The girl said, "You want some hot chocolate?"

Before Brolan could say anything, she said, "He's got these little teeny marshmallows. They're really good."

Brolan felt as if he'd walked into the middle of a very private and very intimate party, where outsiders could never possibly know the ground rules.

"Yes," he said hesitatingly. "Hot chocolate sounds good."

"Great," the girl said, half jumping to her feet and snatching up both her own white ceramic cup and Wagner's as well. "I'll get us all another round."

She put out a slim little hand. Brolan took it. "I'm Denise, by the way."

"Hi, Denise."

"Be right back," she said.

Instead of merely walking across the hardwood floor, she got a little steam up and slid across the well-varnished boards. Her sudden enthusiasm played nicely against her young-Garbo countenance.

After watching her disappear into the kitchen; Brolan glanced down at Wagner. Glowing was the only word that could possibly do the look in his eyes justice.

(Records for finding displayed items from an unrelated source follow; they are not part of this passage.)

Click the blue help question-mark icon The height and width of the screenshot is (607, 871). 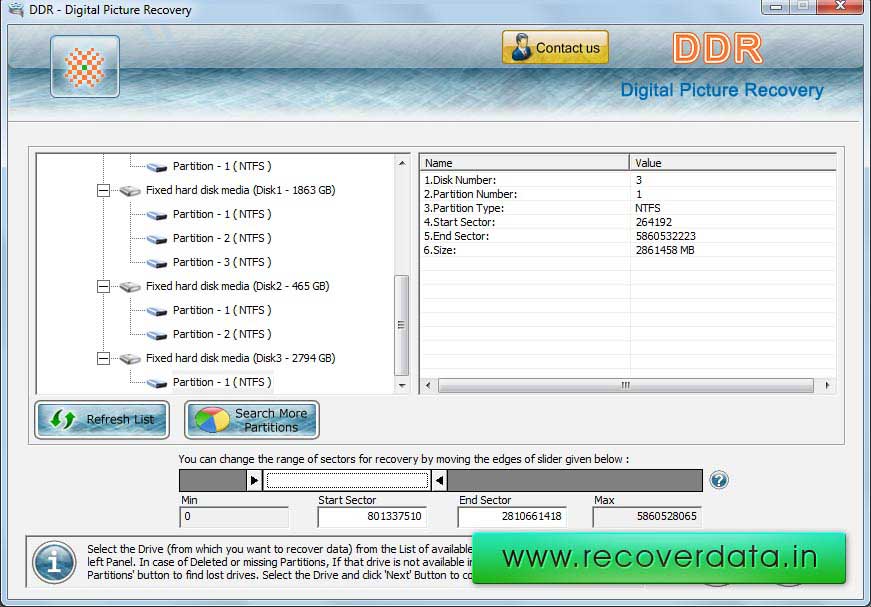click(x=718, y=480)
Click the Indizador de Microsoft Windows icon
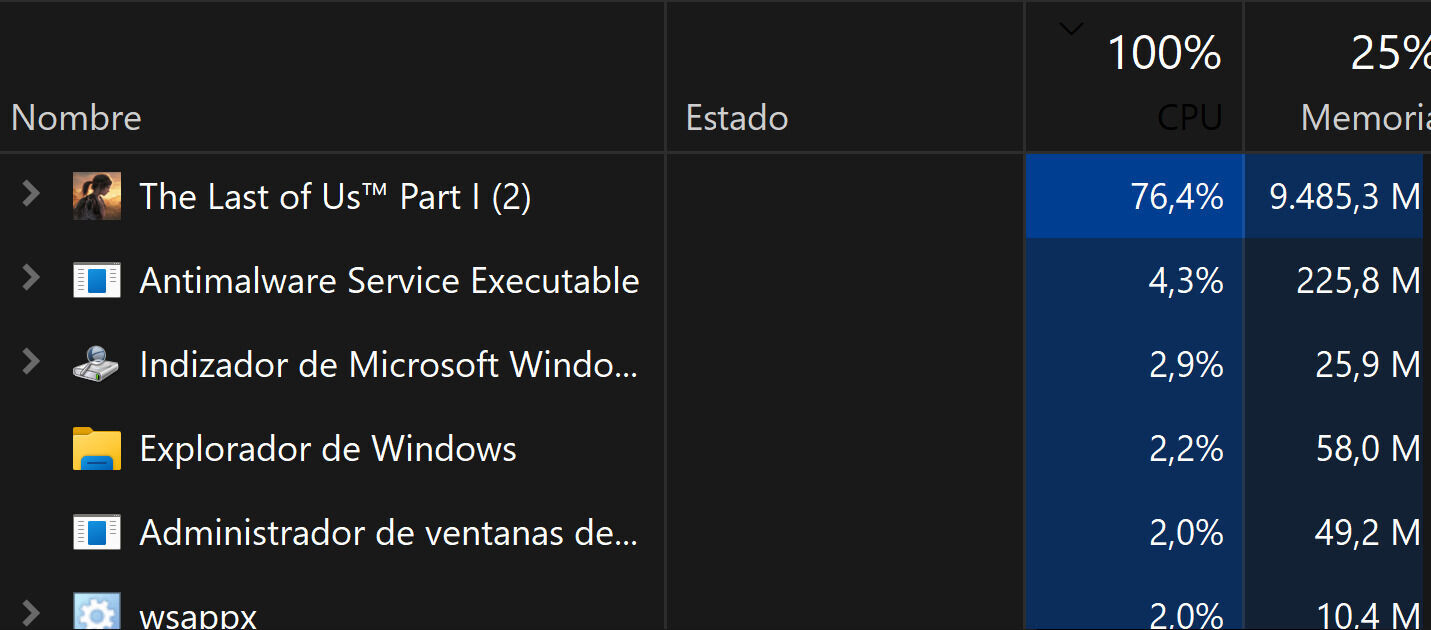The width and height of the screenshot is (1431, 630). coord(97,364)
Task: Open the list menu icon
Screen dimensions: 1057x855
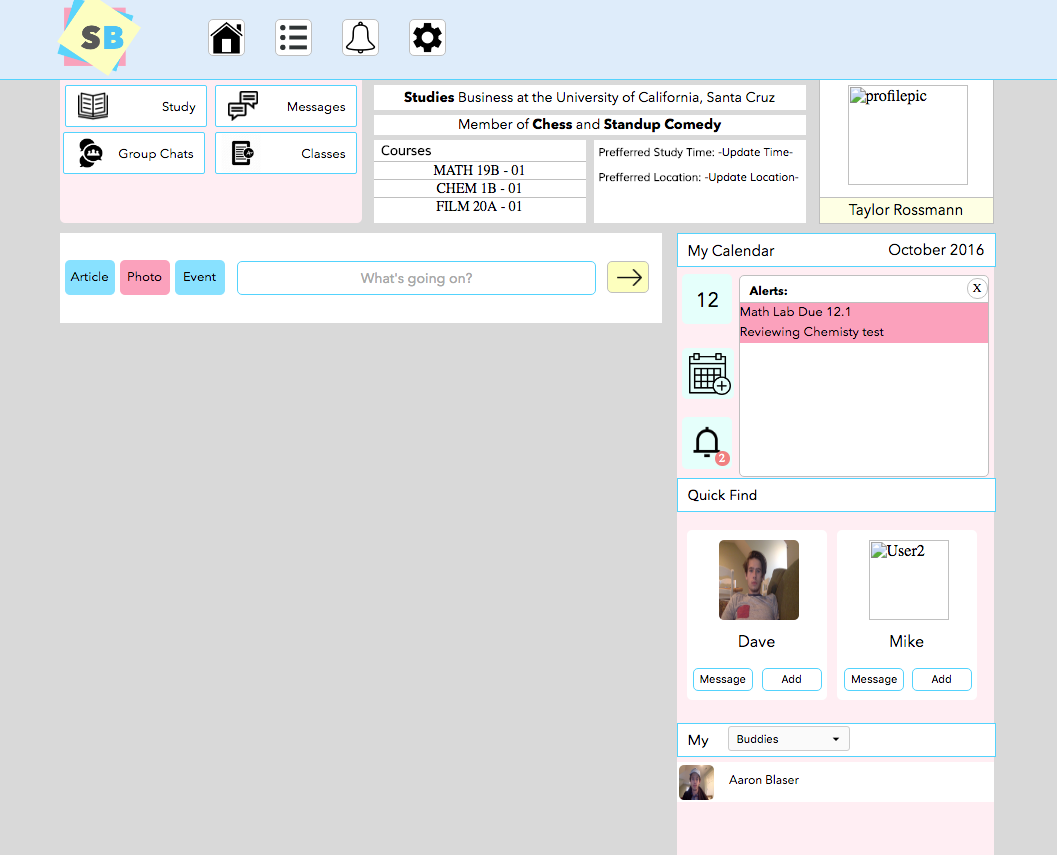Action: (x=293, y=38)
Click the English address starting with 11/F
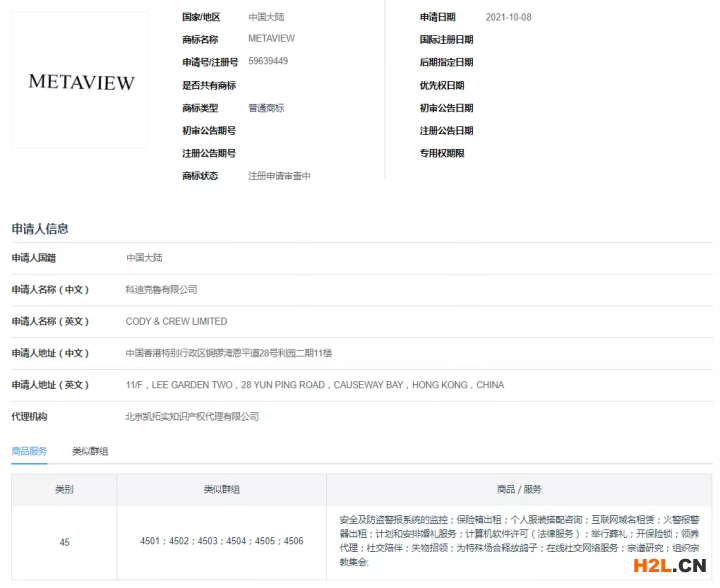Screen dimensions: 720x588 click(314, 385)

"Where'd you find her?" Brolan asked.

Wagner, love-struck or what ever the hell he was, looked up from his reverie and said, "Oh, Denise, you mean?"

"Yes, Denise."

"She tried to break in."

"She tried to break in?" Brolan shook his head, still feeling as if he'd landed somewhere in the middle of Alice's adventure down the rabbit hole. "Maybe if I'm a good boy and take off my shoes on this throw rug and go over there and sit down-maybe you'll explain all this to me."